Use of the lung immune prognostic index (LIPI) can predict the survival of patients with idiopathic pulmonary fibrosis (IPF) and may even help in IPF management, suggests a recent study.
A group of researchers conducted a multicentre, retrospective, observation study to examine the association between LIPI and the survival of patients with idiopathic interstitial pneumonias (IIPs). In total, 460 patients with IIPs were included in the exploratory cohort and 414 in the validation cohort. Of these, 159 and 159 patients had IPF, while 301 and 255 had non-IPF, respectively.
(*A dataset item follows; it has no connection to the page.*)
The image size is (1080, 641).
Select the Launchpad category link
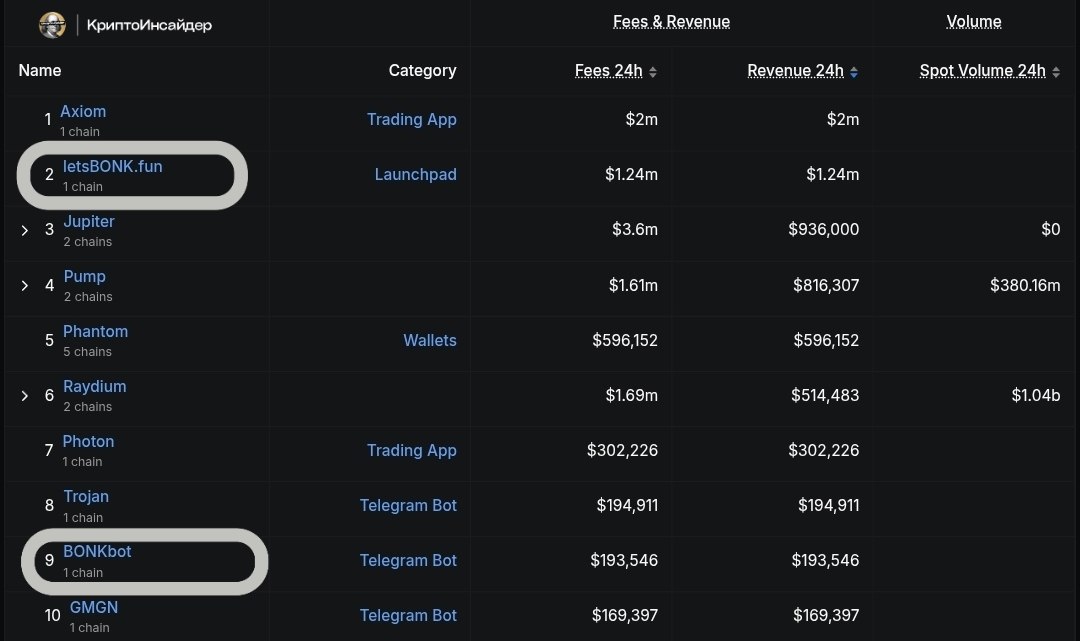click(x=415, y=175)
IPF patients with a low LIPI in the exploratory cohort demonstrated significantly better survival than those with a high LIPI (median, 5.6 vs 3.9 years; p=0.016). The predictive ability of LIPI as regards survival of IPF patients was confirmed in the validation cohort (median, 8.5 vs 4.4 years; p=0.003).
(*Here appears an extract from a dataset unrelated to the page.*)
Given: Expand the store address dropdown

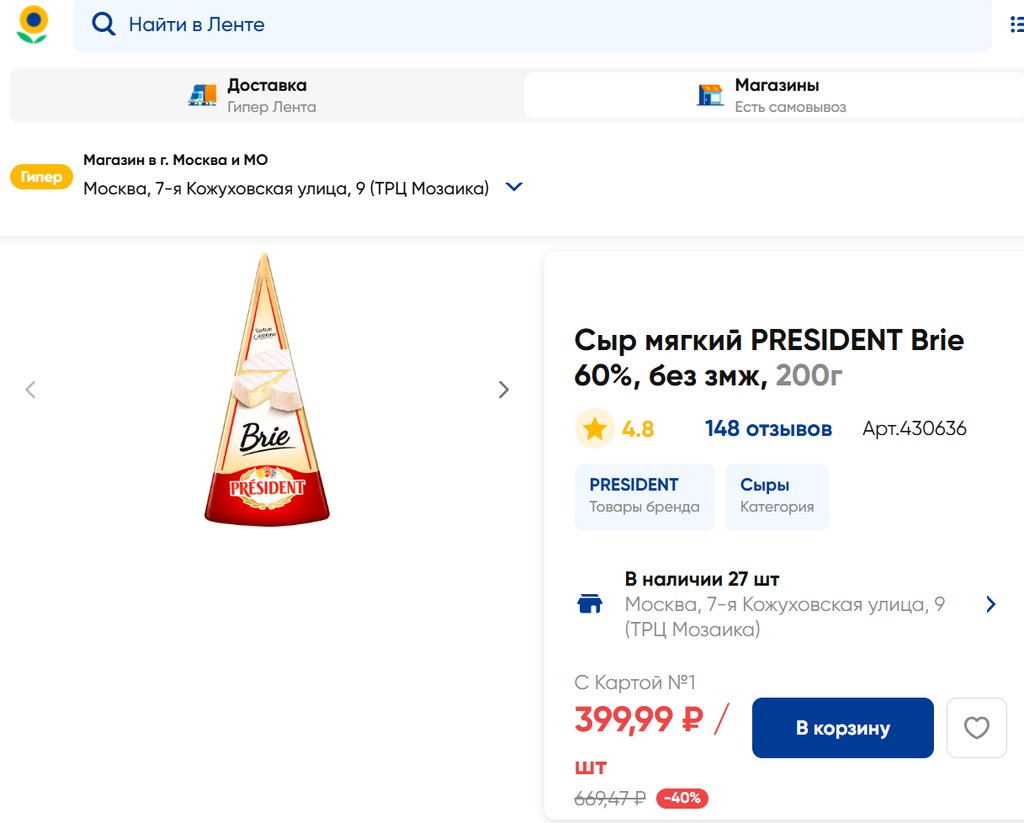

Multivariate analysis revealed that LIPI was independently predictive of survival in patients with IPF. In addition, no significant association was observed between LIPI and survival of non-IPF patients in both the exploratory and validation cohorts.
LIPI is “a simple index calculated from the blood lactate dehydrogenase level and derived neutrophil-to-lymphocyte ratio,” according to the researchers. It is believed to be associated with host immune status.